Your eyes looked at me and, for the first time, I was brave enough to look back. But I saw nothing. No laughter, no lust, no fear, just a blank stare. It was as if my words had emptied you and, in that moment, all I wanted to do was take them back and fill me again with the love I had been stupid enough to profess. Because at least then, I would still have you. At least then, with my eyes closed, I could still pretend like there was a chance. A piece of you that I kept, like a secret, impregnating me with shame but also hope.

I call it the day you died. There is something slightly sinister about the sense of pleasure I get, knowing that I zapped the lights from your eyes like the black hole into which the static supernova disappears once a TV is switched off. It was like I had stabbed you and you sat there with your eyes open; shocked, alive but afraid to move. The few words you spoke were measured. I should have known they would be your last. To me, you were a world of possibilities. But I never imagined one of those worlds would be without you in it.

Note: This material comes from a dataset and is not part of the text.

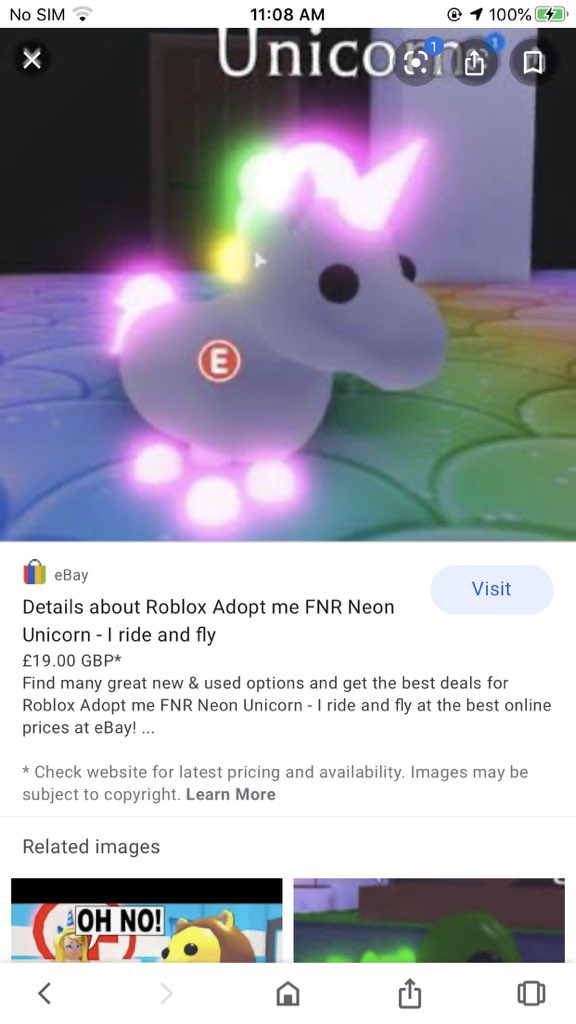Tap the eBay source name
Screen dimensions: 576x1024
[x=71, y=575]
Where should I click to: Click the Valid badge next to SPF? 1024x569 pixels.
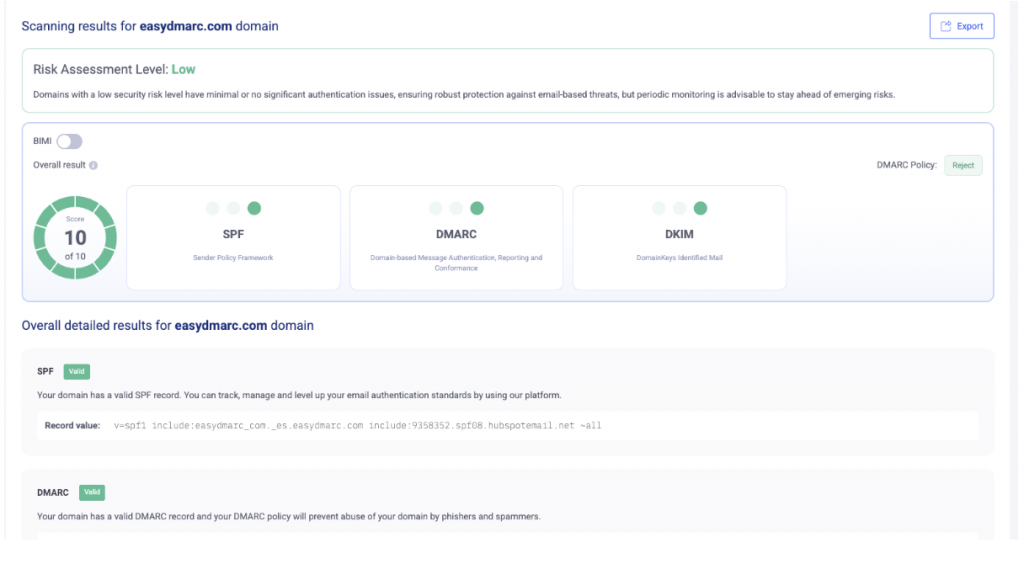coord(77,372)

Something in you died the day I told you I loved you. But all I could do was sit and wait to see if you would ever come back. Powerless. I have always suspected I was broken, but I never knew how much till the day I broke the tension with the truth. It struck you like a tumbling boulder about as ineloquent as my delivery. It stung me like an ant bite, the pain reverberating long after, without the courtesy of a bruise to remember you by.